- _Goal_:
Filter the records below, keeping each line that contains the string "height". Copy those lines unchanged.

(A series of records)
•••

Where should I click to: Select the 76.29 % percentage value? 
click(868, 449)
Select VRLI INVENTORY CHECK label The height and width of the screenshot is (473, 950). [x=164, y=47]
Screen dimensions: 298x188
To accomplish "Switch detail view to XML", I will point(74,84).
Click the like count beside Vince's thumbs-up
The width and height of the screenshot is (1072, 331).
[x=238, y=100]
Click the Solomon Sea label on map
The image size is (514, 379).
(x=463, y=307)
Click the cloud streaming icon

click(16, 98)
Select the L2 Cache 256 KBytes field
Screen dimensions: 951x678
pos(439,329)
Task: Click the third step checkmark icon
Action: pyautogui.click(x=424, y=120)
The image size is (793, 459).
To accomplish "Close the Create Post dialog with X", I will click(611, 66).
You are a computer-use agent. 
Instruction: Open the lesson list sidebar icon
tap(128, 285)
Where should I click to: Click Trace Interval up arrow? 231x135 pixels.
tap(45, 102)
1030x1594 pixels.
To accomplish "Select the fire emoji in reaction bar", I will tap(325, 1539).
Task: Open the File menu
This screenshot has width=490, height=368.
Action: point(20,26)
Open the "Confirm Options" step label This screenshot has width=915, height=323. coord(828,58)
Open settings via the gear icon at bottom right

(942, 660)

•••

- _Exercise output_:
Select VRLI INVENTORY CHECK label The height and width of the screenshot is (473, 950). [x=164, y=47]
The width and height of the screenshot is (1072, 331).
This screenshot has width=490, height=368.
Open the "Confirm Options" step label This screenshot has width=915, height=323. coord(828,58)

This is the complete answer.